Je n’ai vu de ma vie un homme plus désolé que l’était en ce moment l’infortuné Monrose. Comment débrouiller la vérité d’un fait aussi confus ? Qui soupçonner, de l’accusé, de madame Popinel, de Sylvina ou des gens ? Monrose avait-il porté lui-même, à son insu, une bague fausse, la sienne lui ayant été escamotée quelque part ? Est-ce chez madame Popinel qu’on l’aura changée ? Le fait est-il un trait de vengeance ou peut-être une mystification ? Je m’y perdais.

Cependant cette Sylvina, qu’on sait n’être point une méchante femme, était au désespoir d’avoir fait imprudemment tant de mal à notre ami. L’état inexprimable où nous voyions celui-ci, déposait assez en faveur de son innocence. La baronne l’aimait encore : quant à moi, rien au monde n’eût pu me faire douter un instant de la droiture de mon pupille.

Je fis prier sur-le-champ certain inspecteur de police, mon proche voisin, de passer chez moi. Le hasard me servit à merveille : cet homme était sur les pas de mon domestique.

À peine avions-nous conté l’imbroglio de la bague que l’inspecteur, se recueillant et gardant un instant le silence, eut, bientôt après, cette sérénité que donne l’espoir d’une réussite… « Nous y sommes, dit-il en étendant la main. Vous venez, mesdames, par le plus grand hasard, de me donner la clef d’une intrigue que je me flatte de vous éclaircir dans un quart d’heure. (Il se lève.) Aurai-je l’honneur de vous retrouver ici ? — Dans un quart d’heure ? Oui, je le veux bien, » dit la baronne. Je promis également de ne point désemparer. « Pourriez-vous encore, ajouta l’homme public, vous procurer, pour un moment, la bague de cette dame ? » Sylvina expédia sur-le-champ un message. L’inspecteur nous quitta.

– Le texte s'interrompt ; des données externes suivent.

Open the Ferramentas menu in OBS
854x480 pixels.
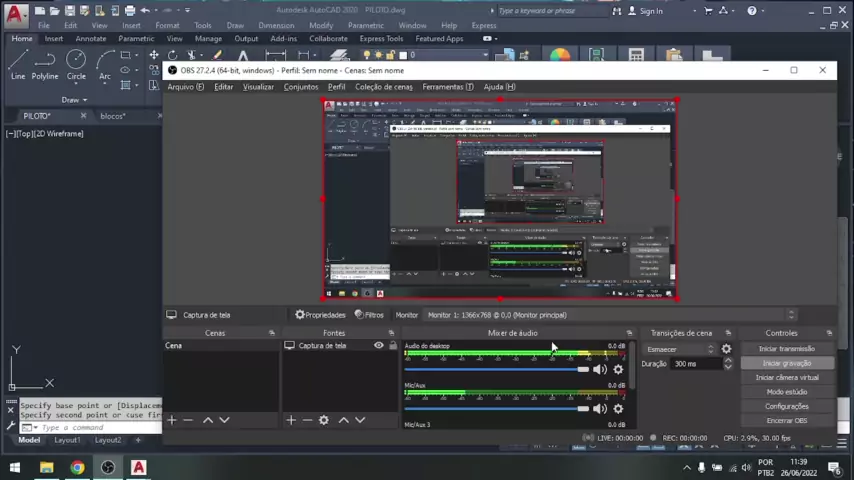(447, 87)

Cependant une heure s’était écoulée : nous possédions la bague, et notre homme n’arrivait point. En attendant, nous ne cessions d’examiner le faux brillant : Monrose lui-même avait peine à se persuader que ce ne fût pas celui qu’il avait porté pendant trois mois… Sylvina, qui prétendait avoir un engagement, s’impatientait enfin, lorsque l’inspecteur reparut, faisant annoncer en même temps un orfèvre.